#348: Roku Will Release Its Own TV Lineup In 2023, & More
1. Roku Will Release Its Own TV Lineup In 2023
At CES 2023 last week, Roku made news with its own lineup of TVs set to debut this year. The company will offer two TVs with streaming-first features—the Roku Select and Roku Plus—in eleven models ranging from 24 inches at $119 to 75 inches at $999.
Currently, Roku has partnerships with 15 hardware manufacturers (OEMs), including TCL, who customize reference designs for its streaming operating system. Roku provides the software, field updates, and factory certifications, while the OEMs handle panel selection, industrial design, and factory orders.
In our view, given its experience in the TV manufacturing process, Roku will not have to invest much more than historically has been the case. Importantly, it will offer all its existing OEM partners access to its reference designs but will enjoy more flexibility and agility as it innovates on hardware design, serves existing and new markets, and negotiates with OEMs.
In addition to this news, Roku disclosed that its active accounts increased 16.4% year-over-year, from 60.1 million to more than 70 million, globally during the fourth quarter. In addition, its global streaming jumped 22% to 23.9 billion hours viewed.
2. Iridium, SpaceX, And Other Innovators Are Realizing Dreams Stirred In The Late Nineties
As ARK often notes, the seeds for the innovation platforms evolving today were planted ~25 years ago. During the dot-com bubble, the technologies to bring those dreams to life were nascent and prohibitively expensive. Now, after more than two decades of development and cost declines, many of these technologies are ready for prime time.
Iridium is a perfect example. After launching its first satellites in 1997, the company went bankrupt because of exorbitant costs and improvements in terrestrial cellular connectivity. Today, after emerging from bankruptcy and launching a new satellite constellation, Iridium is beginning to achieve goals set 25 years ago in its new partnership with Qualcomm for satellite messaging and emergency services. This time around, however, Iridium is not alone in its quest to commercialize satellite-to-device technology, thanks to SpaceX, T-Mobile, Apple, AST Spacemobile, and Lynk, among others.
In 1998, the original Iridium phone cost $3,000 plus $6+ per minute for service, costs that were ~15x and ~40x more than terrestrial cellular, respectively, as shown below. Twenty-five years later, smartphone users will have satellite access bundled into their data plans, thanks to Iridium and other innovators.
 T-Mobile service initially is likely to be limited to text messaging but should expand as bandwidth availability increases.

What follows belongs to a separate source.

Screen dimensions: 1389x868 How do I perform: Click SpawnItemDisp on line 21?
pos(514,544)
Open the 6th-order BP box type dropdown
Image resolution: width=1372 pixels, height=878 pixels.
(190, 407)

 Data source 1, 2, 3, and 4.
3. Tesla’s FSD Beta Could Enable Hands-Free Driving This Month
Last week, Elon Musk tweeted that an update this month to its full self-driving (FSD) beta should allow drivers to turn off the notification requiring them to tug consistently on steering wheels, turning Autopilot into a hands-free experience. Clearly, Tesla has become more confident in its progress toward a truly autonomous vehicle. Super Cruise, GM’s semi-autonomous driving software, already allows hands-free driving on the freeway, but a hands-free FSD beta system would work on surface streets as well as the highway.
Tesla plans to unveil its next generation vehicle platform, perhaps a purpose-built robotaxi, at Investor Day on March 1. According to ARK’s research, robotaxis could transform Tesla’s business model, eventually accounting for more than 60% of its enterprise value in 2026.